I originally intended to use MATLAB to tackle this problem but the in-built function has limitations that do not suit my goal. The same limitation occurs in NumPy.

I have two tab-delimited files. The first is a file showing amino acid residue, frequency and count for an in-house database of protein structures, i.e.

A    0.25    1
S    0.25    1
T    0.25    1
P    0.25    1

The second file consists of quadruplets of amino acids and the number of times they occur, i.e.

ASTP    1

Note, there are >8,000 such quadruplets.

Based on the background frequency of occurence of each amino acid and the count of quadruplets, I aim to calculate the multinomial probability density function for each quadruplet and subsequently use it as the expected value in a maximum likelihood calculation.

The multinomial distribution is as follows:

f(x|n, p) = n!/(x1!*x2!*...*xk!)*((p1^x1)*(p2^x2)*...*(pk^xk))

where x is the number of each of k outcomes in n trials with fixed probabilities p. n is 4 four in all cases in my calculation.

I have created four functions to calculate this distribution.

# functions for multinomial distribution


def expected_quadruplets(x, y):
    expected = x*y
    return expected

# calculates the probabilities of occurence raised to the number of occurrences

def prod_prob(p1, a, p2, b, p3, c, p4, d):
    prob_prod = (pow(p1, a))*(pow(p2, b))*(pow(p3, c))*(pow(p4, d))
    return prob_prod 


# factorial() and multinomial_coefficient() work in tandem to calculate C, the multinomial coefficient

def factorial(n):
    if n <= 1:
        return 1
    return n*factorial(n-1)


def multinomial_coefficient(a, b, c, d):
    n = 24.0
    multi_coeff =  (n/(factorial(a) * factorial(b) * factorial(c) * factorial(d)))
    return multi_coeff

The problem is how best to structure the data in order to tackle the calculation most efficiently, in a manner that I can read (you guys write some cryptic code :-)) and that will not create an overflow or runtime error.

To date my data is represented as nested lists.

amino_acids = [['A', '0.25', '1'], ['S', '0.25', '1'], ['T', '0.25', '1'], ['P', '0.25', '1']]

quadruplets = [['ASTP', '1']]

I initially intended calling these functions within a nested for loop but this resulted in runtime errors or overflow errors.
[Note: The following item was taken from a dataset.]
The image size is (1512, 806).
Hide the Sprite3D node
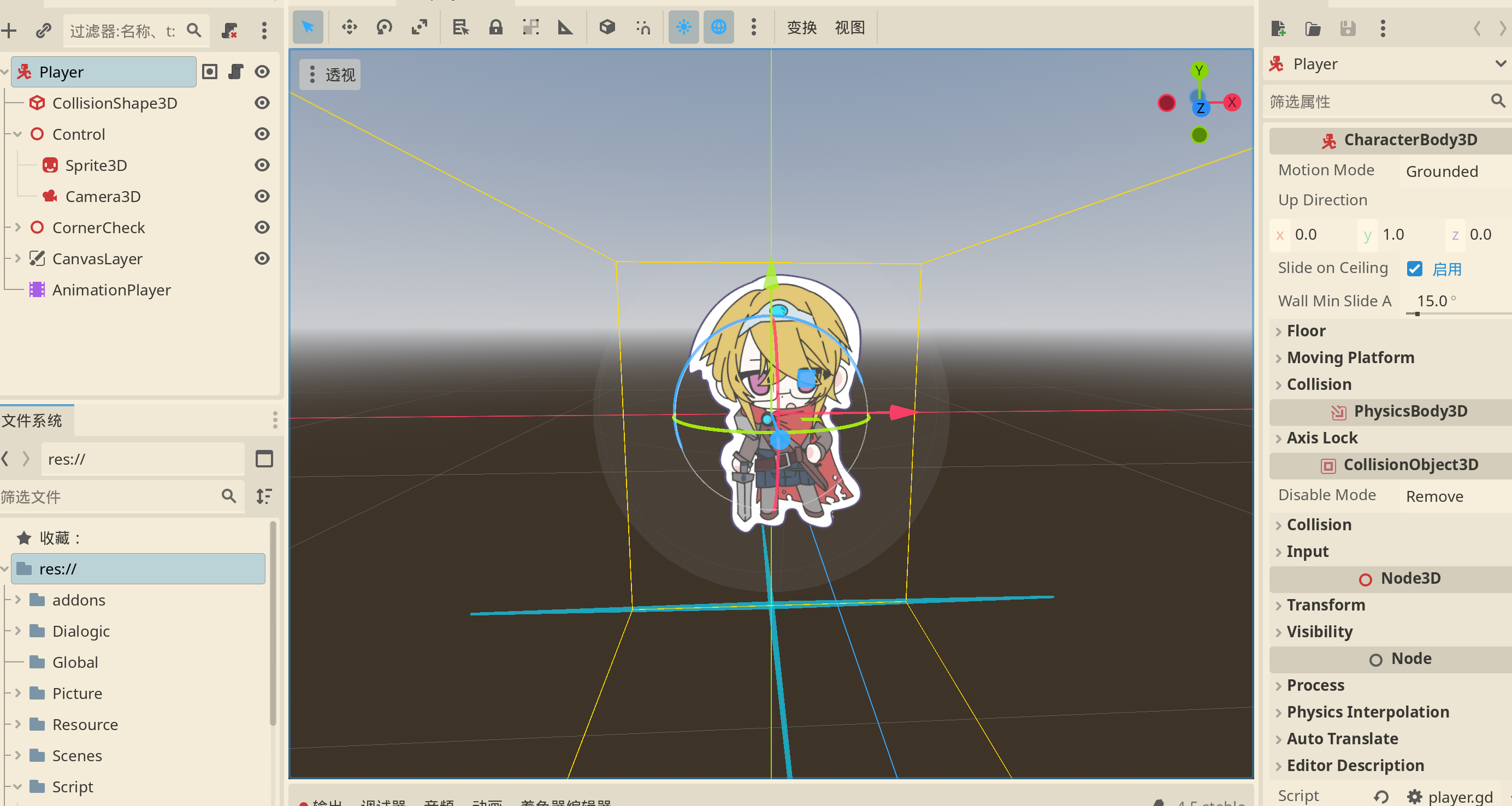point(262,165)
I know that I can reset the recursion limit but I would rather do this more elegantly.

I had the following:

for i in quadruplets:
    quad = i[0].split(' ')
    for j in amino_acids:
        for k in quadruplets:
            for v in k:
                if j[0] == v:
                    multinomial_coefficient(int(j[2]), int(j[2]), int(j[2]), int(j[2]))

I haven'te really gotten to how to incorporate the other functions yet. I think that my current nested list arrangement is sub optimal.
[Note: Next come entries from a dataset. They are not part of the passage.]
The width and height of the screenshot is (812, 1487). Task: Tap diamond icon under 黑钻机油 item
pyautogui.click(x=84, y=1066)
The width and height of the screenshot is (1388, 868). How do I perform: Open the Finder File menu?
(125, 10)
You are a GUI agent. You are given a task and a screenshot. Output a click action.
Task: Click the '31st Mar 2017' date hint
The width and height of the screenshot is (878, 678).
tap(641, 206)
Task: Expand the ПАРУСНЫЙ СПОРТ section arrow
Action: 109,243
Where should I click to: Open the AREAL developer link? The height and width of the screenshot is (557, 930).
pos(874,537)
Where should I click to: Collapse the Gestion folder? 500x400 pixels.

I wish to compare each letter within the string 'ASTP' with the first component of each sub list in amino_acids. Where a match exists, I wish to pass the appropriate numeric values to the functions using indices.
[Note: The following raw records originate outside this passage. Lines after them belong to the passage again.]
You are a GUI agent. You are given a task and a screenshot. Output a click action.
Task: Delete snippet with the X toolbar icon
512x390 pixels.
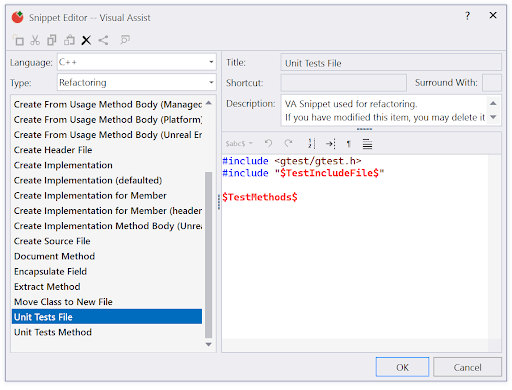click(x=86, y=40)
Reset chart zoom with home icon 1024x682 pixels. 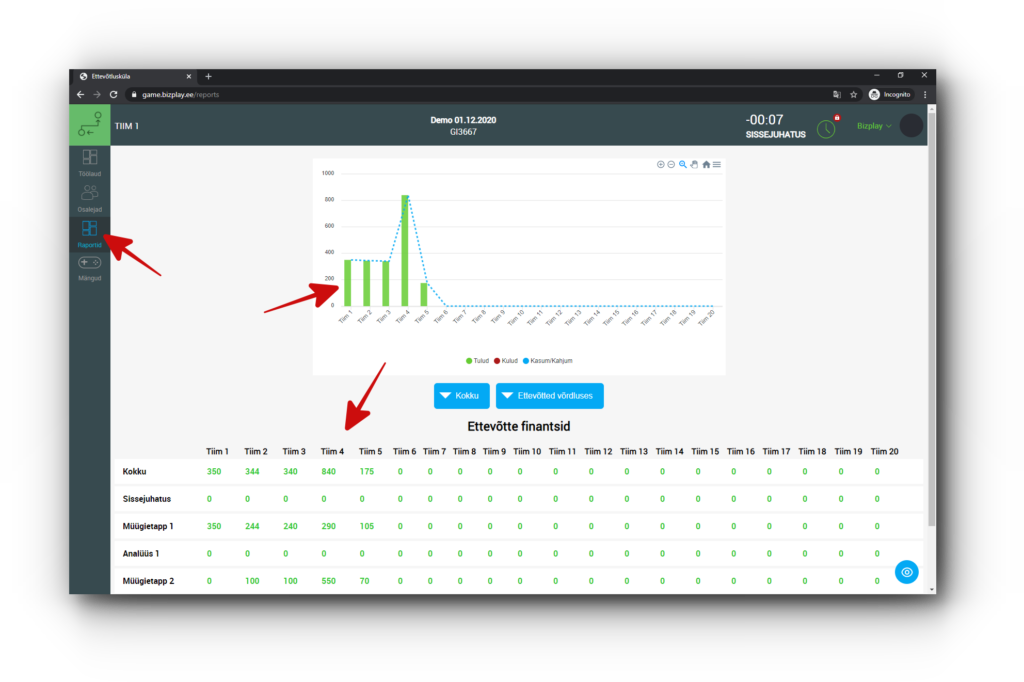706,164
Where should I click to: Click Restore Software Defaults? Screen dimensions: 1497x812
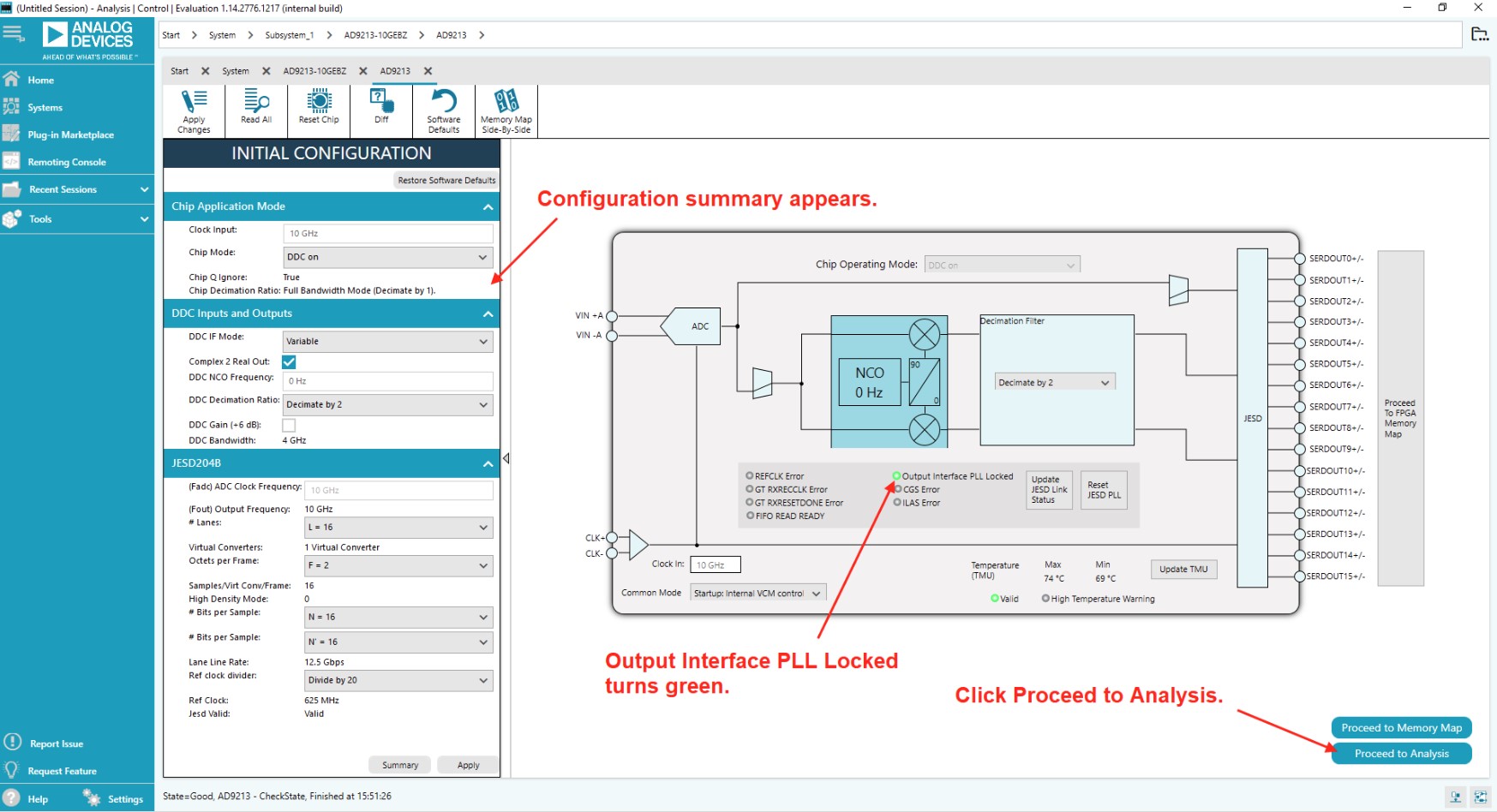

Is their a better way? Can I append the appropriate numbers for each amino acid and quadruplet to a temporary data structure within a loop, pass this to the functions and clear it for the next iteration?

Thanks, S :-)

+2  A: 

This might be tangential to your original question, but I strongly advise against calculating factorials explicitly due to overflows. Instead, make use of the fact that factorial(n) = gamma(n+1), use the logarithm of the gamma function and use additions instead of multiplications, subtractions instead of divisions. scipy.special contains a function named gammaln, which gives you the logarithm of the gamma function.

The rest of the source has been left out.